_REQUIRED WORK_: Once you have found the line with "Click the back arrow in title bar" in the records below, retype it and every line after it to the end exactly, with no pictures and nothing more.

_DATA UNDER STUDY_:
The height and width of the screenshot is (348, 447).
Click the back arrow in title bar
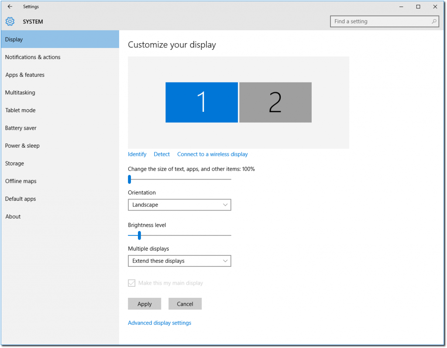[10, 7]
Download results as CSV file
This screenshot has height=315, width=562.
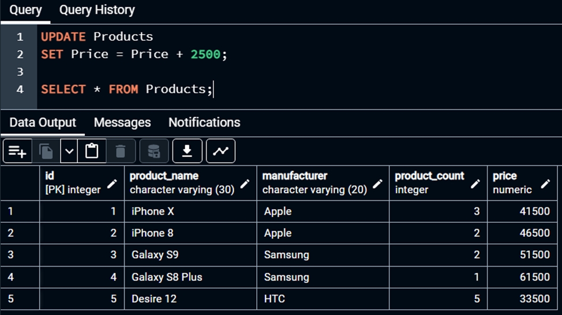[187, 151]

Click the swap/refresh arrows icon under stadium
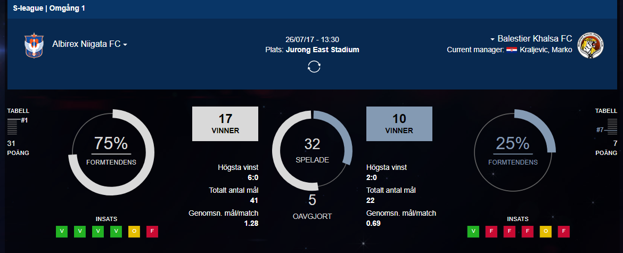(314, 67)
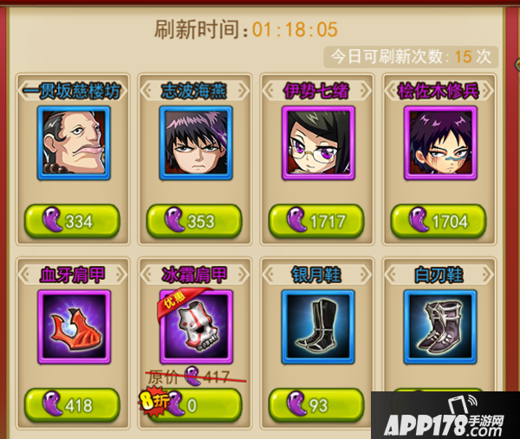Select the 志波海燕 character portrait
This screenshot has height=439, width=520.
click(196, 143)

_ANSWER BELOW_:
Click the back arrow in title bar
[10, 7]
Download results as CSV file
This screenshot has height=315, width=562.
[187, 151]

Click the swap/refresh arrows icon under stadium
(314, 67)
Select the 志波海燕 character portrait
This screenshot has height=439, width=520.
click(196, 143)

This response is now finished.